Personal information
- Born: 10 August 1986 (age 39)
- Original team: St Kilda Sharks (VFL Women's)
- Draft: No. 89, 2016 AFL Women's draft
- Debut: Round 1, 2017, Melbourne vs. Brisbane, at Casey Fields
- Height: 170 cm (5 ft 7 in)
- Position: Defender

Playing career^{1}
- Years: Club / Games (Goals)
- 2017: Melbourne / 07 (0)
- 2019: Geelong / 08 (6)
- 2020: Fremantle / 03 (2)
- Total:  / 18 (8)
- ^{1} Playing statistics correct to the end of the 2020 season.

Career highlights
- Geelong leading goalkicker: 2019;

= Mia-Rae Clifford =

Australian rules footballer (born 1986)

Mia-Rae Clifford (born 10 August 1986) is an Australian rules footballer and rugby union player. She played for Melbourne, Geelong, and Fremantle in the AFL Women's competition. She currently plays for the Melbourne Rebels in the Super W competition.

§ What this task involves: Carry on the biography of Mia-Rae Clifford from the point where it stops.

§ Source material:
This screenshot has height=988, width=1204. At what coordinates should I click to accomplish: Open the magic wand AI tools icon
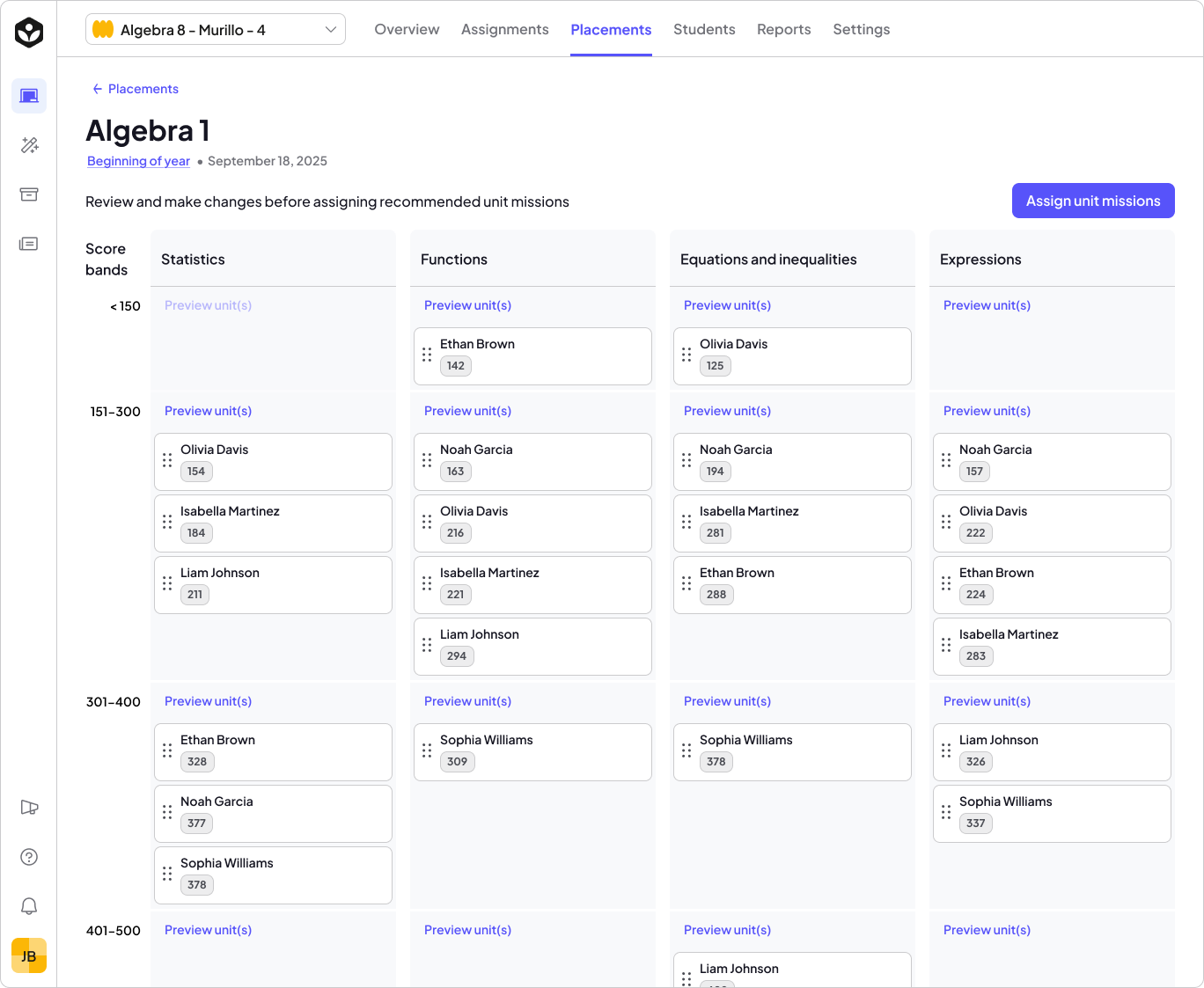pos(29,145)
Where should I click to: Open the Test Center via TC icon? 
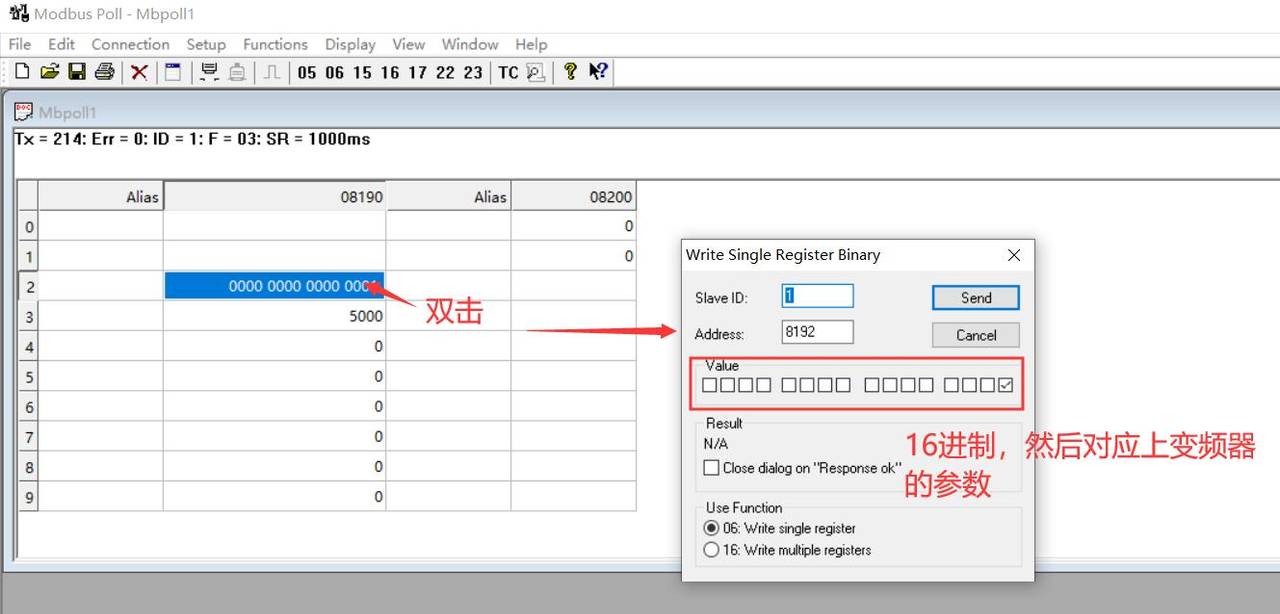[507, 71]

§ Result:
==Australian football career==

=== AFLW ===

==== Melbourne ====
Clifford was drafted by Melbourne with their twelfth selection and eighty-ninth overall in the 2016 AFL Women's draft. She made her debut in the fifteen point loss to at Casey Fields in the opening round of the 2017 season. She played every match in her debut season to finish with seven games. She was not retained on Melbourne's list at the end of the season and was subsequently delisted in May 2017.

==== Geelong ====
In August 2018, Clifford joined AFLW expansion club, Geelong. In April 2019, Clifford was delisted by Geelong.

==== Fremantle ====
In April 2019, Clifford was signed as a delisted free agent by Fremantle. In August 2020, she was delisted by Fremantle.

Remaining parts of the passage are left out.